Chess, like Checkers, Connect-4, and Go, is a game of perfect information. That is, everything useful for choosing your next move is right there on the board (it would be nice to know what your opponent will do next, but you can assume that your opponent is just trying to make the best possible move too). If you had a computer powerful enough, it could consider every possible next move, every possible response, and so on, and finally deduce, absolutely, how to guarantee a particular outcome. To do this is to solve chess, to answer the question: is it possible for white to force a win? Checkers is solved (both players can force a draw). Connect-4 is solved (the first player can force a win). Chess has too many possible board positions to be solved anytime soon.
Deep Blue can compete with human players by searching many moves ahead, testing all possible combinations, and choosing the next move that leaves its opponent with the worst best option. This approach is called minimax search. Since the computer can't search through to all possible checkmates, it searches to a given depth and scores the resulting board position by the pieces each player still has (roughly speaking, a pawn is 1 point, knights and bishops are 3 points each, a rook is 5 points, and the queen is 8 points). Using this rubric, or heuristic, and searching 10-15 moves into the future, makes for an extremely formidable opponent.

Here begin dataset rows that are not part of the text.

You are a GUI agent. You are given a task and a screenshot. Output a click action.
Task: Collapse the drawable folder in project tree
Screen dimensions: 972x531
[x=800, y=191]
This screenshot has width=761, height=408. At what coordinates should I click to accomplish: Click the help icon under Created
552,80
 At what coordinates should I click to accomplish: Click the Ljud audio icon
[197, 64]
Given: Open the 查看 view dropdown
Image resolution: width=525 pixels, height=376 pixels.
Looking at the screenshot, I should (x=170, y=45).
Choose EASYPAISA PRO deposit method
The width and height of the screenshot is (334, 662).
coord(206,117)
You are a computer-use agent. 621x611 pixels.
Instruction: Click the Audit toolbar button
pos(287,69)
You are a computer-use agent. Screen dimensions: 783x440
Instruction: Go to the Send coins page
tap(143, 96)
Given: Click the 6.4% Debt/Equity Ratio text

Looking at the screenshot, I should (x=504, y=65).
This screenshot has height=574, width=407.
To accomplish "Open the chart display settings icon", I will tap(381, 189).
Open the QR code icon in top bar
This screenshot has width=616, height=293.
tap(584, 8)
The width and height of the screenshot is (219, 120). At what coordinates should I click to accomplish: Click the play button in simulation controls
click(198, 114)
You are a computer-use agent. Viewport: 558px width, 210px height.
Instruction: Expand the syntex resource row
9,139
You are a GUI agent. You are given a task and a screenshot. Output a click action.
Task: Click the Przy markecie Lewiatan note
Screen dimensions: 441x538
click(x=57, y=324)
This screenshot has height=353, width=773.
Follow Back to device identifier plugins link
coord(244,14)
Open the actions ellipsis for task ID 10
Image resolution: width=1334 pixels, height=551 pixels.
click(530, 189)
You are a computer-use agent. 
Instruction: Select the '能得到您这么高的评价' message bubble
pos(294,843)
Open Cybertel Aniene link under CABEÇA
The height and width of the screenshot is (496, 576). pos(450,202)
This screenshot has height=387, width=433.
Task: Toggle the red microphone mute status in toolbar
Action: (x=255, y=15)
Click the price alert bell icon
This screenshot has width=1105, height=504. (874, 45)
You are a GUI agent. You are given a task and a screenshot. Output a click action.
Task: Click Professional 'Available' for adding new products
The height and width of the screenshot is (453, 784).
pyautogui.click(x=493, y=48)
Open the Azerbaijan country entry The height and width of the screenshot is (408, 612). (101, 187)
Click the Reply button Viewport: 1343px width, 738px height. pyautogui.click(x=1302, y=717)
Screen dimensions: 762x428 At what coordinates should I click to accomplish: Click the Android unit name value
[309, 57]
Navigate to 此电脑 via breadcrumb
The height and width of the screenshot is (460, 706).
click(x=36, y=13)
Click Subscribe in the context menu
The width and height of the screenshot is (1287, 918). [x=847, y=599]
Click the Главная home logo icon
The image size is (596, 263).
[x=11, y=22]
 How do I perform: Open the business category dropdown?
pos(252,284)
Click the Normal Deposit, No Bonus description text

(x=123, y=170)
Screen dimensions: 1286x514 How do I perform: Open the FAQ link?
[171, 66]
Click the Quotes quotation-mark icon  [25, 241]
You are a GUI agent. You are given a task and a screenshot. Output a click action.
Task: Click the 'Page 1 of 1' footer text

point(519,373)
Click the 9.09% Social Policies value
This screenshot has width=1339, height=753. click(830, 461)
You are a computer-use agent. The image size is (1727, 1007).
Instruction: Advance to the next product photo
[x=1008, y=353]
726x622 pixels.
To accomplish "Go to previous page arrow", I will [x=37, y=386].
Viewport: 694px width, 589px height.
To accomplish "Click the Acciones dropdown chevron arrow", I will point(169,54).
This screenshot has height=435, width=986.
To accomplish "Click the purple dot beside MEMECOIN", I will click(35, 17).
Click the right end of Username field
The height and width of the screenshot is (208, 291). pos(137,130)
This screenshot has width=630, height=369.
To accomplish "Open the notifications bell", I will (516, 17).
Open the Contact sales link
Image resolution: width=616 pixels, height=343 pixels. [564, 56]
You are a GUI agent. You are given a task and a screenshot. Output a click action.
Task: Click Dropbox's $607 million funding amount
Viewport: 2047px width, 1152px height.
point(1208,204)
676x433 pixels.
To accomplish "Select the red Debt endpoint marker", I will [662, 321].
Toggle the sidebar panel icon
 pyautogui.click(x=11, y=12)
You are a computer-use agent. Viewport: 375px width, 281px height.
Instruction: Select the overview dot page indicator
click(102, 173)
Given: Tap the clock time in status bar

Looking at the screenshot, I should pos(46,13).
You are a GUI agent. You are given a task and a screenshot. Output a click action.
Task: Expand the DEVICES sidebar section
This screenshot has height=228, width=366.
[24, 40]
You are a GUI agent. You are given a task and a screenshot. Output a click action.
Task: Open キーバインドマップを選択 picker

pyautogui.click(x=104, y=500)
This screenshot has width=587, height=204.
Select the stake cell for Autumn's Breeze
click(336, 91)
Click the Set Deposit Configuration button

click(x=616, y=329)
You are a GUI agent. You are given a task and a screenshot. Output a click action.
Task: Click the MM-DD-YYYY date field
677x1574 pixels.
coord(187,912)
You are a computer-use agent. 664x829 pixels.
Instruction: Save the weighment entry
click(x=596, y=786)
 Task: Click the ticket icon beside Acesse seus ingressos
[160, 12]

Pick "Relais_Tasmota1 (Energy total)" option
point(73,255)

Minimax theory was established by John von Neumann in 1928 and the algorithm was improved in the 1950s and 60s to run more efficiently. Deep Blue contains no general innovation that improves significantly on these now classic techniques. The heuristic for evaluating boards has been refined, and the program has a huge database of well-known openings and end-game sequences-when 5 or fewer pieces are left on the board. Thus, Deep Blue is less a marvel of Artificial Intelligence than of engineering: its success is a direct product of the number of positions it can consider in a second (200 million). This is the Brute Force method of problem solving at its finest.